At last his preaching of common morality is put to the highest test. The king—the tyrant as we should call him—the Herod of the day, an usurper, neither a son of David, nor a king chosen by the people, tries to patronize him. The old spirit of his forefather Aaron, of his forefather Phineas, the spirit of Levi, which (rightly understood), is the Spirit of God, flashes up in the young priestly prophet, in the old form of common morality. “It is not lawful for thee to have thy brother’s wife.” We know the rest; how, at the request of Herodias’ daughter, Herod sent and beheaded John in prison, and how she took his head in a charger and brought it to her mother. Great painters have shown us again and again the last act—outwardly hideous, but really beautiful—of St John’s heroic drama, in a picture of the lovely dancing girl with the prophet’s head in a charger—a dreadful picture; and yet one which needed to be painted, for it was a terrible fact, and is still, and will be till this wicked world’s end, a matter for pity and tears rather than for indignation. The most perfect representations, certainly the most tragical I know of it, are those which are remarkable, not for their expression, but for their want of expression—the young girl in brocade and jewels, with the gory head in her hands, thinking of nothing out of those wide vacant foolish eyes, save the triumph of self-satisfied vanity; for the spite and revenge is not in her, but in her wicked mother. She is just the very creature, who, if she had been better trained, and taught what John the Baptist really was, might have reverenced him, worshipped him, and ministered unto him. Alas! alas! how do the follies of poor humanity repeat themselves in every age. The butterfly has killed the lion, without after all meaning much harm. Ah, that such human butterflies would take warning by the fate of Herodias’ daughter, and see how mere vanity will lead, if indulged too long and too freely, to awful crime.

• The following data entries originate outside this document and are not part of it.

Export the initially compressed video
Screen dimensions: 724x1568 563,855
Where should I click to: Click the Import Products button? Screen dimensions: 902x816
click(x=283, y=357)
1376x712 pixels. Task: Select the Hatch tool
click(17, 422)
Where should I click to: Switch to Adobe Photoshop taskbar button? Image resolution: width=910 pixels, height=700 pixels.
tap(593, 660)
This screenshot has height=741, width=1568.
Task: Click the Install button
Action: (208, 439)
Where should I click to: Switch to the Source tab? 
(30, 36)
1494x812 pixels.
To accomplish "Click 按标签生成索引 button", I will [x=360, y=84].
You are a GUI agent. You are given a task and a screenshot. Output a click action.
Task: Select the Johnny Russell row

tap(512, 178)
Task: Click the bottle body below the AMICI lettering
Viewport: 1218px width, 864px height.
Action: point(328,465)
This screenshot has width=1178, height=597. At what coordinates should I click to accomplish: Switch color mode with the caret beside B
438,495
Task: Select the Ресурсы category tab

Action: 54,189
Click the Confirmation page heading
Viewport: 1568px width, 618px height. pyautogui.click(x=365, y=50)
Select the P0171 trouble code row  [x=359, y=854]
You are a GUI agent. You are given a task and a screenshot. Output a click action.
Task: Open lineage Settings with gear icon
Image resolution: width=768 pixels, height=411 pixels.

One knows the old stories,—how Herod, and Herodias, and the vain foolish girl fell into disgrace with the Emperor, and were banished into Provence, and died in want and misery. One knows too the old legends, how Herodias’ daughter reappears in South Europe—even in old German legends—as the witch-goddess, fair and ruinous, sweeping for ever through wood and wold at night with her troop of fiends, tempting the traveller to dance with them till he dies; a name for ever accursed through its own vanity rather than its own deliberate sin, from which may God preserve us all, men as well as women. So two women, one wicked and one vain, did all they could to destroy one of the noblest human beings who ever walked this earth. And what did they do? They did not prevent his being the forerunner and prophet of the incarnate Son of God. They did not prevent his being the master and teacher of the blessed Apostle St John, who was his spiritual son and heir. They did not prevent his teaching all men and women, to whom God gives grace to understand him, that the true repentance, the true conversion, the true deliverance from the wrath to come, the true entrance into the kingdom of heaven, the true way to Christ and to God, is common morality.

And now let us bless God’s holy name for all His servants departed in His faith and fear, and especially for His servant St John the Baptist, beseeching Him to give us grace, so to follow his doctrine and holy life, that we may truly repent after his preaching and after his example. May the Lord forgive our exceeding cowardice, and help us constantly to speak the truth, boldly rebuke vice, and patiently suffer for the truth’s sake; through Jesus Christ our Lord. Amen.